Background and writing 
Klaus Meine said in an interview that the time 1988/1989 in the Soviet Union was characterized by the mood that the Cold War was coming to an end, the music was the unifying factor between the peoples. The memories of this time are also transported in the music video for the song. Meine was inspired by his participation in the Moscow Music Peace Festival on 13 August 1989, at Lenin Stadium, where the Scorpions performed in front of about 300,000 fans:

The lyrics celebrate glasnost in the Soviet Union, the end of the Cold War, and speak of hope at a time when tense conditions had arisen due to the fall of Communist-run governments among Eastern Bloc nations beginning in 1989. The opening lines refer to the city of Moscow's landmarks:
I follow the Moskva
Down to Gorky Park
Listening to the wind of change

The Moskva is the name of the river that runs through Moscow (both the city and the river are named identically in Russian), and Gorky Park is an urban park in Moscow named after the writer Maxim Gorky. The song also contains a reference to the balalaika, which is a Russian stringed instrument somewhat like a guitar. The balalaika is mentioned in the following lines:

Let your balalaika sing
What my guitar wants to say

Klaus Meine and Rudolf Schenker are owners of the trade mark Wind of Change.

Composition 
"Wind of Change" opens with a clean guitar introduction played by Matthias Jabs, which is played alongside Klaus Meine's flat whistle. The song's guitar solo is played by Rudolf Schenker.
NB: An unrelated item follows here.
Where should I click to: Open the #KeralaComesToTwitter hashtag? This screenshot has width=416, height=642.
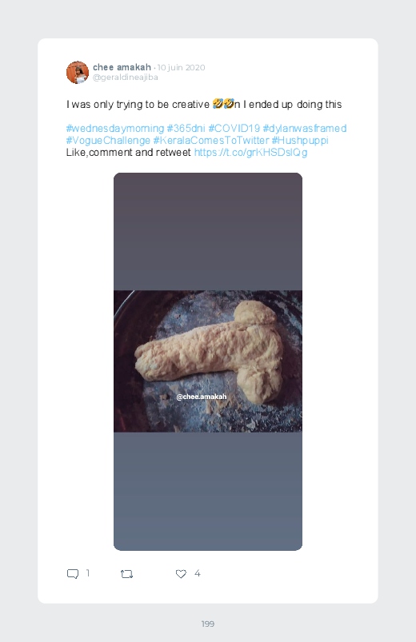[x=211, y=141]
Claim of CIA creative input 
The song is the subject of the Pineapple Street Studios podcast Wind of Change, released 11 May 2020, which raises questions regarding the song's origin. Patrick Radden Keefe, the New Yorker author and host of the podcast investigates the allegation that the song was written by or connected to the Central Intelligence Agency, citing a rumor originating allegedly from inside the agency. In a Sirius XM interview with Eddie Trunk on 13 May 2020, Meine stated "It's a fascinating idea, and it's an entertaining idea, but it's not true at all". In December 2020, it was reported that a further investigation of the song's origins based on the claims from the podcast will be adapted into a series for Hulu directed by Alex Karpovsky.

Legacy 
The song became associated with the Revolutions of 1989 and the Fall of the Berlin Wall also in 1989 and was performed by the Scorpions at the Brandenburg Gate on 9 November 1999, during the 10th anniversary of the Fall of the Berlin Wall.
In 2005, viewers of the German television network ZDF chose this song as the song of the century. "Wind of Change" is featured in the films In Search of a Midnight Kiss (2007), Gentlemen Broncos (2009), The Interview (2014), and Love Island (2014), and the video game SingStar Rocks! (2006). The song can be heard in the opening scene of the action comedy film The Spy Who Dumped Me (2018). The song is also featured in television shows Melrose Place, Chuck, and Car Share and Nutri Ventures parody version.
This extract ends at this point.